Con el corazón henchido de gratitud y los ecos de nuestras marchas aún resonando en el alma, os compartimos la inmensa satisfacción que supuso nuestra participación en el Magnum Rosarium Spei, celebrado en nuestra querida ciudad.
Fue un privilegio y un honor abrir paso musicalmente a los Misterios Luminosos en su recorrido desde la calle Virgen de la Cabeza hasta nuestra Santa Iglesia Catedral. Cada nota interpretada se convirtió en oración, cada compás en un acto de fe compartido con los miles de fieles que abarrotaban las calles de Jaén en esta histórica jornada.

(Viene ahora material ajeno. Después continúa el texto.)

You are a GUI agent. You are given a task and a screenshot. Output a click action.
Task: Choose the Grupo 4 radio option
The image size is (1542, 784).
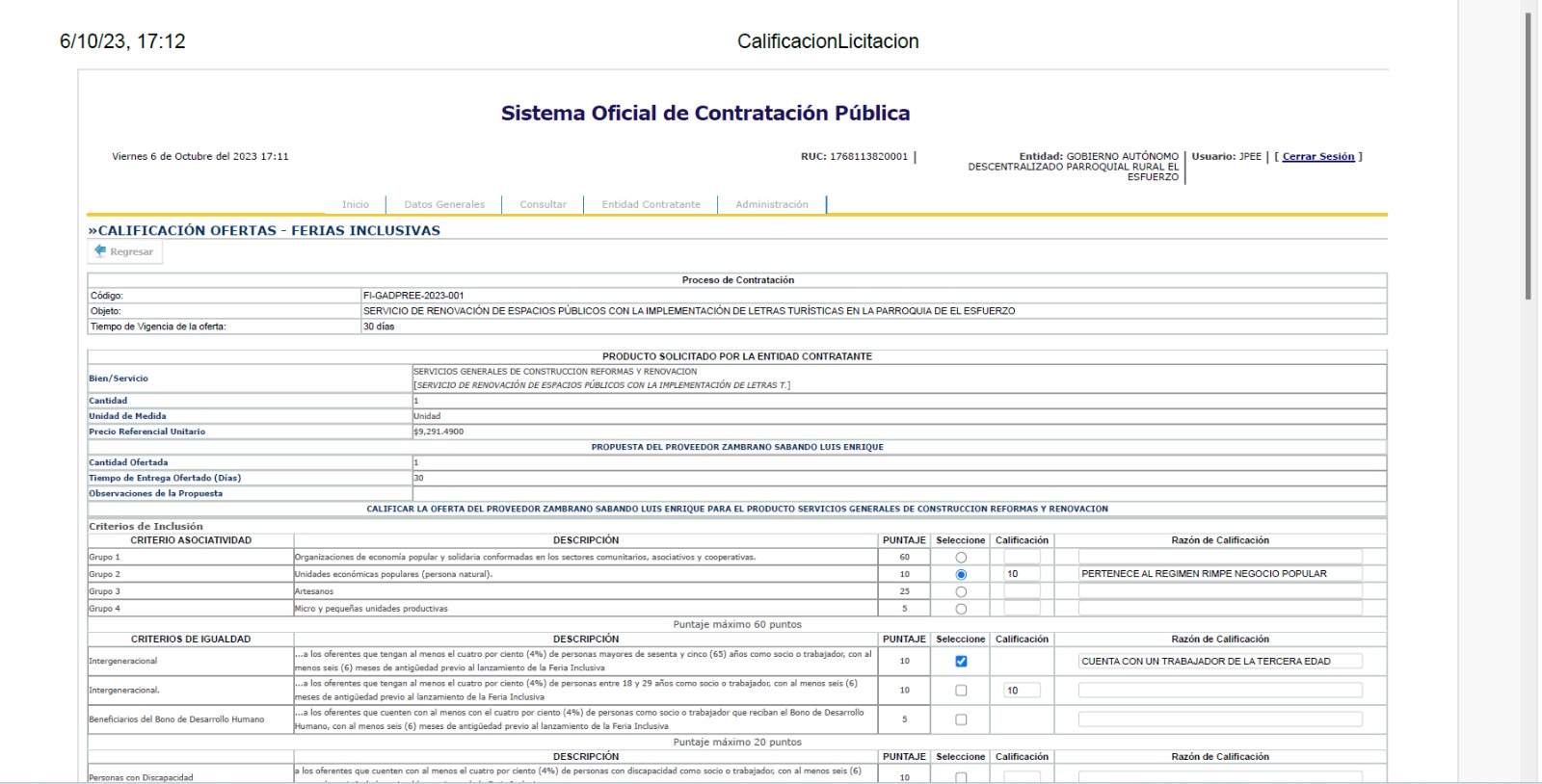961,610
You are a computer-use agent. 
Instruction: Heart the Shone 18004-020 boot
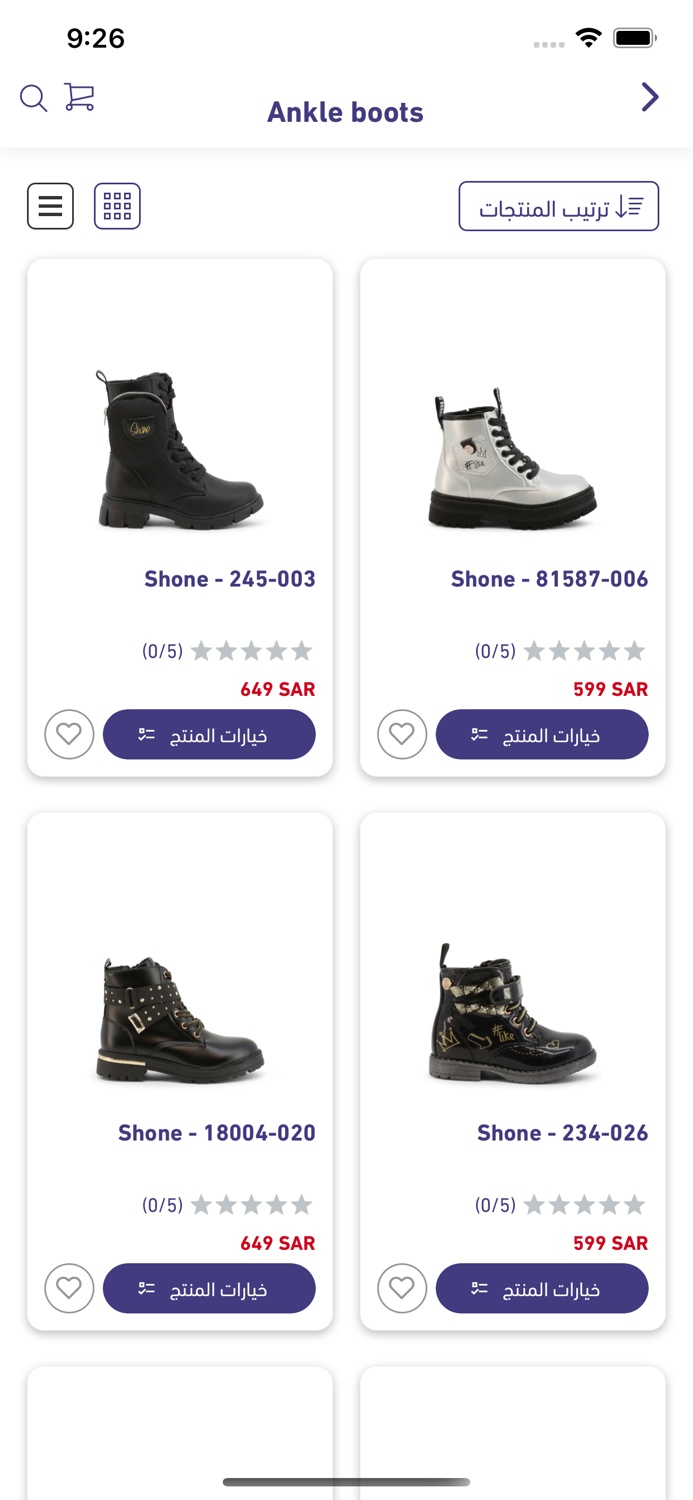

El momento culminante de nuestra participación llegó en la plaza de Santa María, donde el sonido de nuestros instrumentos se elevó en un emotivo concierto donde estrenamos la marcha Rosarium, mientras los pasos de los Misterios Luminosos iniciaban su salida procesional. Marcha tras marcha, fuimos tejiendo un manto sonoro que acompañó la devoción de los presentes, creando una atmósfera donde la música y la espiritualidad se fundieron en perfecta armonía.
Ver cómo nuestras interpretaciones acompañaban cada movimiento de los pasos, sentir la emoción contenida de los fieles y formar parte activa de este extraordinario acontecimiento religioso, nos reafirma en nuestra vocación de servicio a través de la música sacra. Cada uno de nuestros músicos vivió intensamente estos momentos, conscientes de estar siendo partícipes de una página dorada en la historia de Jaén.
Desde estas líneas, queremos expresar nuestro más sincero agradecimiento a la organización del Magnum Rosaium Spei por contar con nosotros para tan señalada ocasión. Asimismo, agradecemos el cariño y el respeto mostrado por todos los jiennenses y demás gente que nos acompañaron con su presencia y sus aplausos.